[[ Source material open ]]

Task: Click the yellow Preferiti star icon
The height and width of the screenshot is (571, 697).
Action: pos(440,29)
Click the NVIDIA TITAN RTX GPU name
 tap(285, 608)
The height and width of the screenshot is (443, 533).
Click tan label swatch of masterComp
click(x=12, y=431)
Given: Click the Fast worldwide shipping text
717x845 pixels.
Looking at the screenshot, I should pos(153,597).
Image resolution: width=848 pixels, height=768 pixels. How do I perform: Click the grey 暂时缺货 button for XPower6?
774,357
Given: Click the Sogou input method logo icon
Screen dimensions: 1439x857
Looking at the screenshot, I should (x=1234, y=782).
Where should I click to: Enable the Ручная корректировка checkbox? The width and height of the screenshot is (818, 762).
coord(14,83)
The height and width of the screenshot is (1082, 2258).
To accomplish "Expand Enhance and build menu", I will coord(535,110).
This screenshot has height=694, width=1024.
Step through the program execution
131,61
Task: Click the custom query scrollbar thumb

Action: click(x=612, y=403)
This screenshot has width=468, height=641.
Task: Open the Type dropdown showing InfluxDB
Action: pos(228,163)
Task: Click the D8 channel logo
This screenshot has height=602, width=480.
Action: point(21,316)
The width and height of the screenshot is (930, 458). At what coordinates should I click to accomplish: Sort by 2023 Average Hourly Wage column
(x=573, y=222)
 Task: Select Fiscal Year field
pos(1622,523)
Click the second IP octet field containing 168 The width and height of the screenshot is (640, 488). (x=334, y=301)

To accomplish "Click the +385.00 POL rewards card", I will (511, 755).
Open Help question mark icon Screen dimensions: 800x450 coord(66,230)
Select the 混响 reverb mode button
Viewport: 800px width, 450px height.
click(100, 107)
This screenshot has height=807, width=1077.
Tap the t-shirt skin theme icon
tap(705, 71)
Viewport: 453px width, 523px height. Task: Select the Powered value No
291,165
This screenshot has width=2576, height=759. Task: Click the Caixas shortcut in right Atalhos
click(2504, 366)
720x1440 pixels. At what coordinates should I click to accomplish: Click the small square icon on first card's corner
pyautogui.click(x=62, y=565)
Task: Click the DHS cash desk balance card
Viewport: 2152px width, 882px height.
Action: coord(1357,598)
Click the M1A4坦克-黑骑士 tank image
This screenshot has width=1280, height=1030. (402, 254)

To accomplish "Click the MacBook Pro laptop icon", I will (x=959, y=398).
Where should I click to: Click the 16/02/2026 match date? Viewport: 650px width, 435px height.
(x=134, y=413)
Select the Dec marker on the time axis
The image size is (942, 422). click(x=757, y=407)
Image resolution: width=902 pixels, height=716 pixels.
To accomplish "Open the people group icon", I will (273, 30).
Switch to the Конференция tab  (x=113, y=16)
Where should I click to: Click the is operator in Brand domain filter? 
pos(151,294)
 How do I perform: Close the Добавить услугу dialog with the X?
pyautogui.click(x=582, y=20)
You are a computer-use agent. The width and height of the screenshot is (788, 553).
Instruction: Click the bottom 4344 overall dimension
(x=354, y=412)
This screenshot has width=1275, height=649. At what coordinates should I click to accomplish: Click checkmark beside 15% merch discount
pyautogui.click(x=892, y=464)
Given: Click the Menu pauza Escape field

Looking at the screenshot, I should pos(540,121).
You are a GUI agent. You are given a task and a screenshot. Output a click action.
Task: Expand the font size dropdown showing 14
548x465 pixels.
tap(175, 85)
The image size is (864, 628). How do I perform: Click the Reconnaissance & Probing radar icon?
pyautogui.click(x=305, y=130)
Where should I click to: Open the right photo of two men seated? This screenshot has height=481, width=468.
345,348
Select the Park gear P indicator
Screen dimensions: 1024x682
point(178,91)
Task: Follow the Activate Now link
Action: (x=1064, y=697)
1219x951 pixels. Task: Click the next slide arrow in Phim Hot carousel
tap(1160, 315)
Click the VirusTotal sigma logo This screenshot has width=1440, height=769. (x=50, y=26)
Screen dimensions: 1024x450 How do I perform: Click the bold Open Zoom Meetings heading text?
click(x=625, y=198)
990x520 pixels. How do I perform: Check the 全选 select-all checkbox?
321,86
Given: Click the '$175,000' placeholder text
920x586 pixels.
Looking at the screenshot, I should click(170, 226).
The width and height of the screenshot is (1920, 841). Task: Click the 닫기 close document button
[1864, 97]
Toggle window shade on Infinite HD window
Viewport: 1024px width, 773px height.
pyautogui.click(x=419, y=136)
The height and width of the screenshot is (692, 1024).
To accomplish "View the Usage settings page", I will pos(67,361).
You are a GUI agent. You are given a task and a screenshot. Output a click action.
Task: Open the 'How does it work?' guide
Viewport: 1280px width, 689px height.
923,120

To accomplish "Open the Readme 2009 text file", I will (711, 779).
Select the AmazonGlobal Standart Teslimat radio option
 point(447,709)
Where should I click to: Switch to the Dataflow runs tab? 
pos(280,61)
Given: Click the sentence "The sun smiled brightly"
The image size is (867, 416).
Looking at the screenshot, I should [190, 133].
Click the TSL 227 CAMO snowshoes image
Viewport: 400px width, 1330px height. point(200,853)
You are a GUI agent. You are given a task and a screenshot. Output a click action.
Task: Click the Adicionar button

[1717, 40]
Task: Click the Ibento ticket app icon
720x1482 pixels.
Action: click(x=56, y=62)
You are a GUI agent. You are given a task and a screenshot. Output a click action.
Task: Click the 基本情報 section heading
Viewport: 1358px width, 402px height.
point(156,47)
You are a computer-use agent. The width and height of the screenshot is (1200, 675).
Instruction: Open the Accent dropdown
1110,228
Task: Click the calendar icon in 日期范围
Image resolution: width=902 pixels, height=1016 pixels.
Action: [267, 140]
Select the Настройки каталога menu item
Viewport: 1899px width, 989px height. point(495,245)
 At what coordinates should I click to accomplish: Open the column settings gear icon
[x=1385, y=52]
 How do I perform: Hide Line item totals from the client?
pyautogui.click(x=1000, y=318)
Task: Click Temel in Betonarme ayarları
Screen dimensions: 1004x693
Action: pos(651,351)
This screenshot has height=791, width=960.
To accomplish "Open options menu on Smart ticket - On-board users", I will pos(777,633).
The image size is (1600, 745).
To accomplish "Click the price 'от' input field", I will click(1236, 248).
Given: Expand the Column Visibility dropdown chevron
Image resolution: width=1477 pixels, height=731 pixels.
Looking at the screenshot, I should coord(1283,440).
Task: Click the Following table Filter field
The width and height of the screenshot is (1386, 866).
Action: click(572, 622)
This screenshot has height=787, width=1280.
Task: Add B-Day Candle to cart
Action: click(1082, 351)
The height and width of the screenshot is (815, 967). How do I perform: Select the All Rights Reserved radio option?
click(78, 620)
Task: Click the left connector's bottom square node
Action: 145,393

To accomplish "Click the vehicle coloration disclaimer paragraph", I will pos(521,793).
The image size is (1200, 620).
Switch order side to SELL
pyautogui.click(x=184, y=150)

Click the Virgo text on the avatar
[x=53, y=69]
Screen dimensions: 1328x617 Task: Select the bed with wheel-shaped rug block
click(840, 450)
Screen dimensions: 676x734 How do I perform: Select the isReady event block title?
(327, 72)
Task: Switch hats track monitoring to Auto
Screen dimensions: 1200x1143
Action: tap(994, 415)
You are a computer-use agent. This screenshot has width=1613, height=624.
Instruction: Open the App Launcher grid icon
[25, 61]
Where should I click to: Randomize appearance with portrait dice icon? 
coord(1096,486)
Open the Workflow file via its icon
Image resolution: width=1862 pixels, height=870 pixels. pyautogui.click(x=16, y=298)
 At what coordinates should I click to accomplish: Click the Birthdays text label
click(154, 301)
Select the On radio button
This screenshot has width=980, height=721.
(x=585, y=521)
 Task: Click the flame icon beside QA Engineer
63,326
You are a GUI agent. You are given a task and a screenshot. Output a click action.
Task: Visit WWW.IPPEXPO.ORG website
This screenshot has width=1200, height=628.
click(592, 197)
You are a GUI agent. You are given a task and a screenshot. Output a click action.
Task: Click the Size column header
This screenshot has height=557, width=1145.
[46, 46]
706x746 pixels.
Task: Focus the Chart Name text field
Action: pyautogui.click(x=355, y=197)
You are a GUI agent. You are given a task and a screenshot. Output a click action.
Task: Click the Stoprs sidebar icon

[[ Source material closed ]]

**What is required**
Show each line in the entries that holds the string "input".

**Answer below**
Given: Click the Sogou input method logo icon
To accomplish "Click the price 'от' input field", I will click(1236, 248).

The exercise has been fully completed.